My father seemed to know more former pro players than any normal person should know. He and I visited former Milwaukee Braves right-fielder Bob "Hurricane" Hazle at his house on two occasions. Mr. Hazle signed some cards for us and even gave my dad a baseball autographed by Milwaukee Braves players from an early-1980s Braves re-union in Atlanta. I met Bobby Richardson, Kirby Higby, Billy O'Dell, and Bob Feller, among others.

My father and sister Elaine purchased a bunch of Piedmont cigarette cards about this time, garnering several Ty Cobb, Christy Mathewson, and Walter Johnson cards. My dad started purchasing complete sets of Topps, Fleer, and Donruss cards. He also started his subscription to a collection of Perez-Steele postcard sets. While in high school I made a fairly accurate calculation of the collection and numbered it about 40,000 cards. This past Christmas break I took the family to my parent's house in Mt. Holly so Caleb could see some of my dad's collection. He was floored as we brought out tub after tub of cards, balls, old magazines, and pennants. That didn't include the valuable Piedmont cards in the safe deposit box.
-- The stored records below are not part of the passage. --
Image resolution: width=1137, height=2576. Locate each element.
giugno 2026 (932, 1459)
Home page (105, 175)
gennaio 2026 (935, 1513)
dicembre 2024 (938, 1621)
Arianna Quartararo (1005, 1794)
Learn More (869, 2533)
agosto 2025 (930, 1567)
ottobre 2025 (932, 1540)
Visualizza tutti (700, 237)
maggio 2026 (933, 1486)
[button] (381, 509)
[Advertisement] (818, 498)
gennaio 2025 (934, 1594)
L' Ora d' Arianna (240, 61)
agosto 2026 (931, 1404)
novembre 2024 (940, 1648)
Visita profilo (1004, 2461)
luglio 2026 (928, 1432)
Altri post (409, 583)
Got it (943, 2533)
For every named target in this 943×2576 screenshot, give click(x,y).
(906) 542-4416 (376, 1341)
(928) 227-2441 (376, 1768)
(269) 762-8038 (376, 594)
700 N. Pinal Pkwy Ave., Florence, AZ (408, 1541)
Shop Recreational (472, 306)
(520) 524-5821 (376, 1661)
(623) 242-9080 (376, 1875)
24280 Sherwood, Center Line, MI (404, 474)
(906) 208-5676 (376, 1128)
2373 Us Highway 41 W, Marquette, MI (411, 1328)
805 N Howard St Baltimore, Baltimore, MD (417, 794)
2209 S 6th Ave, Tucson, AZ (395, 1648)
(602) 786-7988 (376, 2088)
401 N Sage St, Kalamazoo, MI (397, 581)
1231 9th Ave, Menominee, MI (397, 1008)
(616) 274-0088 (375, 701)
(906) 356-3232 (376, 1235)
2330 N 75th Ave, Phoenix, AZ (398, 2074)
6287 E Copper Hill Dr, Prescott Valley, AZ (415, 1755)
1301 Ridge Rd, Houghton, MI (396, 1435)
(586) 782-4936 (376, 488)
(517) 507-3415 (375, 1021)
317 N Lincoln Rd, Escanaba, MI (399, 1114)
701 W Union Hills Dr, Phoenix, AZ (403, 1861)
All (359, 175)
For Christmas I emailed Mickey to request that he sign some cards for the boys. I think Mickey's cards were their favorite gift on Christmas morning. Caleb slept with Mickey's card for weeks before he finally accepted that it should be kept somewhere else. One of my favorite gifts was the autographed ball from Caleb! I've been watching spring training games and sending cards to players requesting their autographs for the boys. Chicago's Jim Thome returned the 8x10 signed but Stan Musial requested a payment for his personalized autograph but Musial did return two signed player profile cards for the boys. Hopefully the next few weeks will bring us more signed cards.

Caleb wants to play baseball in the YMCA league later this spring and we will attend more Kannapolis Intimidators games this summer. I hope we can spend father's day at the Intimidators' park again this year. I really enjoyed going onto the field after the game to play catch with the boys last year. Mickey will be down this June visiting the Intimidators and Charlotte Knights in his role as Chicago White Sox chaplain. I look forward to the kids meeting Mickey.

I think after my father's death in 1998, I couldn't enjoy baseball anymore. We had spent too much time in ball parks and other baseball events together before I went off to college. For whatever reason baseball did not turn into a memorial to my dad, a way to keep him alive. Oddly enough, painting became a mediative experience for me. Rolling paint on walls as I had done with my father over two summers while in college provided a communal environment. Perhaps my father will return to the baseball park with my family this spring. Maybe in some way my dad can sit with me and the family behind home plate. I sure hope so, I miss him.